Problema proposto: Repita todos os registros a seguir, linha por linha, sem nenhuma alteração.

Registros fornecidos:
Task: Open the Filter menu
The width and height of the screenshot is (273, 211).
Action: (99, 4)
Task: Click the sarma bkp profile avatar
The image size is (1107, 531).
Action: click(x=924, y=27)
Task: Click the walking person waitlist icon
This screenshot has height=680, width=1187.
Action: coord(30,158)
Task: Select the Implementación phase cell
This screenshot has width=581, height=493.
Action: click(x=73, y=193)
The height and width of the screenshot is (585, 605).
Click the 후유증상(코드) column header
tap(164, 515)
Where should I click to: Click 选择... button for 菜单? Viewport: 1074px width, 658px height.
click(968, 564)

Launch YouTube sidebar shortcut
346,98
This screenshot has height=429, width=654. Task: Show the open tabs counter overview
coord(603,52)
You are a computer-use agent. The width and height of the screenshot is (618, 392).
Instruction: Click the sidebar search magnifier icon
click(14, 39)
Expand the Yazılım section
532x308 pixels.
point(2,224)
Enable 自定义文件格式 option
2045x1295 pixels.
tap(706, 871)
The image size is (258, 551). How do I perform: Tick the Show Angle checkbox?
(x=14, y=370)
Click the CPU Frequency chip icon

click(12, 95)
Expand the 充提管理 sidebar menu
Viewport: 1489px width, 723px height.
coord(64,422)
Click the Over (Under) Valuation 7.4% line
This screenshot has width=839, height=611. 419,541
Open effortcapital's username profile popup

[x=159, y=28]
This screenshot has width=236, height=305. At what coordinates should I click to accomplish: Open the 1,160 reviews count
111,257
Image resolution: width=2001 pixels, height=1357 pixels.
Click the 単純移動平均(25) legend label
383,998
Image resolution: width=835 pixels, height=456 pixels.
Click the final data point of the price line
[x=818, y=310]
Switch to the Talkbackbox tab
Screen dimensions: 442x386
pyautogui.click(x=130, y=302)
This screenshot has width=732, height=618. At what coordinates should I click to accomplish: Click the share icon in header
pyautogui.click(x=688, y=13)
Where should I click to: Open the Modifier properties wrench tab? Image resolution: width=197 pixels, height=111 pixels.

Resposta escrita:
Task: Open the Filter menu
The width and height of the screenshot is (273, 211).
Action: (99, 4)
Task: Click the sarma bkp profile avatar
The image size is (1107, 531).
Action: click(x=924, y=27)
Task: Click the walking person waitlist icon
This screenshot has height=680, width=1187.
Action: coord(30,158)
Task: Select the Implementación phase cell
This screenshot has width=581, height=493.
Action: click(x=73, y=193)
The height and width of the screenshot is (585, 605).
Click the 후유증상(코드) column header
tap(164, 515)
Where should I click to: Click 选择... button for 菜单? Viewport: 1074px width, 658px height.
click(968, 564)

Launch YouTube sidebar shortcut
346,98
This screenshot has height=429, width=654. Task: Show the open tabs counter overview
coord(603,52)
You are a computer-use agent. The width and height of the screenshot is (618, 392).
Instruction: Click the sidebar search magnifier icon
click(14, 39)
Expand the Yazılım section
532x308 pixels.
point(2,224)
Enable 自定义文件格式 option
2045x1295 pixels.
tap(706, 871)
The image size is (258, 551). How do I perform: Tick the Show Angle checkbox?
(x=14, y=370)
Click the CPU Frequency chip icon

click(12, 95)
Expand the 充提管理 sidebar menu
Viewport: 1489px width, 723px height.
coord(64,422)
Click the Over (Under) Valuation 7.4% line
This screenshot has width=839, height=611. 419,541
Open effortcapital's username profile popup

[x=159, y=28]
This screenshot has width=236, height=305. At what coordinates should I click to accomplish: Open the 1,160 reviews count
111,257
Image resolution: width=2001 pixels, height=1357 pixels.
Click the 単純移動平均(25) legend label
383,998
Image resolution: width=835 pixels, height=456 pixels.
Click the final data point of the price line
[x=818, y=310]
Switch to the Talkbackbox tab
Screen dimensions: 442x386
pyautogui.click(x=130, y=302)
This screenshot has width=732, height=618. At what coordinates should I click to accomplish: Click the share icon in header
pyautogui.click(x=688, y=13)
Where should I click to: Open the Modifier properties wrench tab? Image resolution: width=197 pixels, height=111 pixels.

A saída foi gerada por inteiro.